Stone Fruit


by Pascale Beale-Groom

“Talking of pleasure, this moment I was writing with one hand, and with the other holding to my Mouth a Nectarine—how good how fine. It went down all pulpy, slushy, oozy, all its delicious embonpoint melted down my throat like a large, beatified Strawberry.”–John Keats

The great poet could well have been standing in my garden when he wrote those words. Two years ago I moved across town into a charming cottage of a house, complete with white picket fence and a smattering of fruit trees. I had been most reluctant to part with my previous garden, where 10 years worth of planting, seeding, pruning and care had produced an orchard filled with plums, apricots, citrus and myriad other delicious offerings. The new house—with a microclimate that all my potted plants had to adapt to—had exactly one plum and one nectarine tree.
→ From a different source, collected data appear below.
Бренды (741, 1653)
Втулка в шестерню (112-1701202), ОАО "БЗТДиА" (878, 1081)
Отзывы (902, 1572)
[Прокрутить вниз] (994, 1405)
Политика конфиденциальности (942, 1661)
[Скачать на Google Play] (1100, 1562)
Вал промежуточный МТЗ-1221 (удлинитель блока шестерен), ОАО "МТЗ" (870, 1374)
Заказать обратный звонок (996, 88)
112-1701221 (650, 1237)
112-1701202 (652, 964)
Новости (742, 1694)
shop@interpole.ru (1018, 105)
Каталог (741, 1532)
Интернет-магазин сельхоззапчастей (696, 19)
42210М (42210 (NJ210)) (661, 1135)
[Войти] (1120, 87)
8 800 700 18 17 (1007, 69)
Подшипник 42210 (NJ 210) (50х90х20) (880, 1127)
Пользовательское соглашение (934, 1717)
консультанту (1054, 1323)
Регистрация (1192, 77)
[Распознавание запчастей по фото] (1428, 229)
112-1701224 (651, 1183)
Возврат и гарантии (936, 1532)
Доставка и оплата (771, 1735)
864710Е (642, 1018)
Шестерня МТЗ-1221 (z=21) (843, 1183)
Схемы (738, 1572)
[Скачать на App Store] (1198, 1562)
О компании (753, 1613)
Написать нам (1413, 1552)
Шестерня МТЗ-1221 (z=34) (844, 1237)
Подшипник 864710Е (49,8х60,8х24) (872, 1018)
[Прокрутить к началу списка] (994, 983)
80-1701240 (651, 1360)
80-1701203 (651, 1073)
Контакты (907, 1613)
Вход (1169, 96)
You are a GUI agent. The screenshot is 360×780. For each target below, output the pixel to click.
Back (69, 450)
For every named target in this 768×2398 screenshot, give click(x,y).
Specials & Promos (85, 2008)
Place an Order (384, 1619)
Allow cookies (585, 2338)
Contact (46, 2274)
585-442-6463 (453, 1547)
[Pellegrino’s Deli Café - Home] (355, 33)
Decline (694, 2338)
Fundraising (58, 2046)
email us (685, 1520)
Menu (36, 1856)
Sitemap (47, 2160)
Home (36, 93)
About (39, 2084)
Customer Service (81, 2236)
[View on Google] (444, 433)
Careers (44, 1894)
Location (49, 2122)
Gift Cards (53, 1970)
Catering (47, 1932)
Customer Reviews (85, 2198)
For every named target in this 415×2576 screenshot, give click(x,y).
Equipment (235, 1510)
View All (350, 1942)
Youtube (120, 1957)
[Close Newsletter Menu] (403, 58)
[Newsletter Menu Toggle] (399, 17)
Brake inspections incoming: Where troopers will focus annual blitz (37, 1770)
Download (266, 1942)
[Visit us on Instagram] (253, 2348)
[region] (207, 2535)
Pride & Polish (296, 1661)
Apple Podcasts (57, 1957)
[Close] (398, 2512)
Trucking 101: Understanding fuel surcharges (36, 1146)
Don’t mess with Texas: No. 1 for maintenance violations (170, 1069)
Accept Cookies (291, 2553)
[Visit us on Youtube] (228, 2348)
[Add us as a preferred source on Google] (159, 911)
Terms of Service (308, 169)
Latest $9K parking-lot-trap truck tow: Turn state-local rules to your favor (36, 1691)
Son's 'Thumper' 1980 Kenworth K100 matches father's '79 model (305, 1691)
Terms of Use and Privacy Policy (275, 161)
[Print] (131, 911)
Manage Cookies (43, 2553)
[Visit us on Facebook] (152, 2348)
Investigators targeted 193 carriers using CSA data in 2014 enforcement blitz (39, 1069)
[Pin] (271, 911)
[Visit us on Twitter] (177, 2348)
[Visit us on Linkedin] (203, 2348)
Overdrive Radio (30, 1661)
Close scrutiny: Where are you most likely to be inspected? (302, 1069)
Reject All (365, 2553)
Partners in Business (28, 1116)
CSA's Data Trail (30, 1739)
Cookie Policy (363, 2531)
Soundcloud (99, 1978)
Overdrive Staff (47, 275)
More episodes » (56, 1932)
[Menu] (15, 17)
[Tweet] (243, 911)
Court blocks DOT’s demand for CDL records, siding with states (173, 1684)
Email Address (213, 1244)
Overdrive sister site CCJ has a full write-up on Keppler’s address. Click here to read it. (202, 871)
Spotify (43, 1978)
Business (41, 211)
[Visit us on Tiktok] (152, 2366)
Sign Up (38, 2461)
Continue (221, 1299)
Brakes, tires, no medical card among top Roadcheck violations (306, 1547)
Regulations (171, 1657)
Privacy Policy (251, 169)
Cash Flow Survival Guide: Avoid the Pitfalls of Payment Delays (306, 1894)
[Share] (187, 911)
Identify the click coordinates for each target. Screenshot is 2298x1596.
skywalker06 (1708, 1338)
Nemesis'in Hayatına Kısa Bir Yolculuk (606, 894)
We moved in May. The nectarine tree was already dripping buds of golf-ball-sized fruit. They looked amazing. I eagerly anticipated the day when they could be harvested, thereby unleashing a great treasure of nectarine filled delicacies. A few weeks passed, the fruit plumped, they tempted you: “eat me”—Alice (in Wonderland) would have readily complied. So did I. I spat out that first bite. It was quite frankly revolting. It was mealy, sour and dry. I decided that I had succumbed to temptation too early and waited another week. Now they looked luscious and moist. I took another bite. It is quite hard to express my utter disappointment. They were, if that is possible, worse than before. I looked up at the tree filled with beautiful fruit and thought of the waste. Everyday I would hear a few of them splat on the ground below and pondered what, if anything, I could do.

The answer, of course, was nothing. Nature, in its own marvelous rhythm, has a way of dealing with such things. Despite the fact that less than six miles separate the two houses, the cooler climate at the new one—being so much closer to the sea—greatly affected the manner in which the fruit matured.

A week of much warmer weather arrived. I was getting a little frustrated with the tree, raining down fruit onto the grass below. One morning I stepped into the garden. The sky was an incredible deep blue, the air was warm at 10 o’clock and I decided that I would try again. I reached up and plucked a large nectarine off the tree. It had a sweet juicy aroma. I took a bite and was instantly transported back to my childhood, eating freshly picked fruit with abandon, juice running down in between my fingers and onto my chin, the sweetness of the flesh melting in my mouth. I polished off the entire thing, standing under the tree with a contented smile. It was perfection. Keats was right.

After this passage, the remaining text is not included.